Some of the genes reported in literature are among the common genes detected in our study; these include flaE, recA, rpoA, rpoB, sodB. In silico RE digestion of these genes (Tables S29–S33) revealed that they can also be used to distinguish all eight Vibrio species except rpoB. RE digestion of rpoB gene leads to an unmanageable number of fragments (25–30), which are thus difficult to analyse. The later cannot be recommended as candidate gene also on account of the fact that its amplification is not easy due to its large size (4029 nts; Table S30). Our study allows us to conclude that genes—fadA, hisD, and recF varying in size between 1080 and 1296 nts (in combination with certain REs) are the most suitable candidates for identification of all 8 Vibrio species.
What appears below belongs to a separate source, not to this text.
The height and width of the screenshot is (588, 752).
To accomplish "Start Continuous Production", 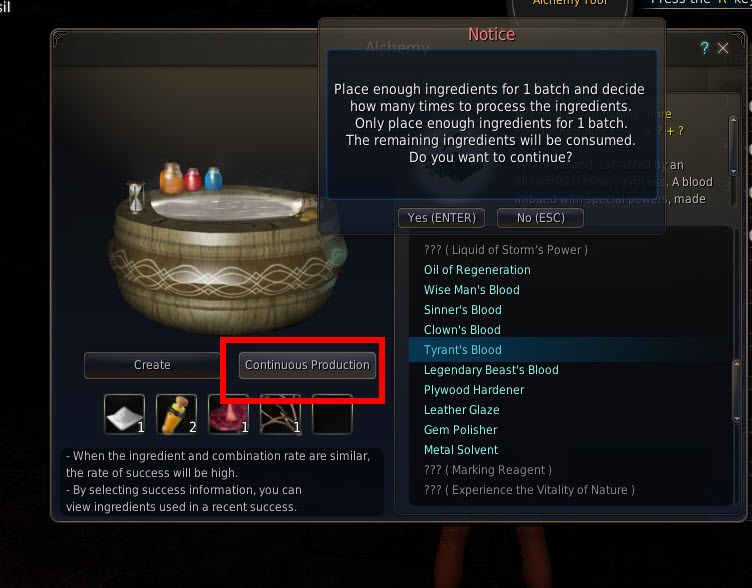I will click(x=307, y=365).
Here, we need to amplify the specific gene by polymerase chain reaction and subject the amplicon to defined RE. The second category of genes—dapF, ilvH, lpxC, recR, rph and ruvB (495–1004 nts) provide reasonably good information, which can also be exploited for identification of Vibrio. As we can expect these genes to be present in other related genera, such as hisD gene in Escherichia coli, an analysis of RE digestions obtained with ten REs used here (data not shown), revealed clear cut differences between the two genera. This protocol can thus be exploited for rapid diagnosis of Vibrio species.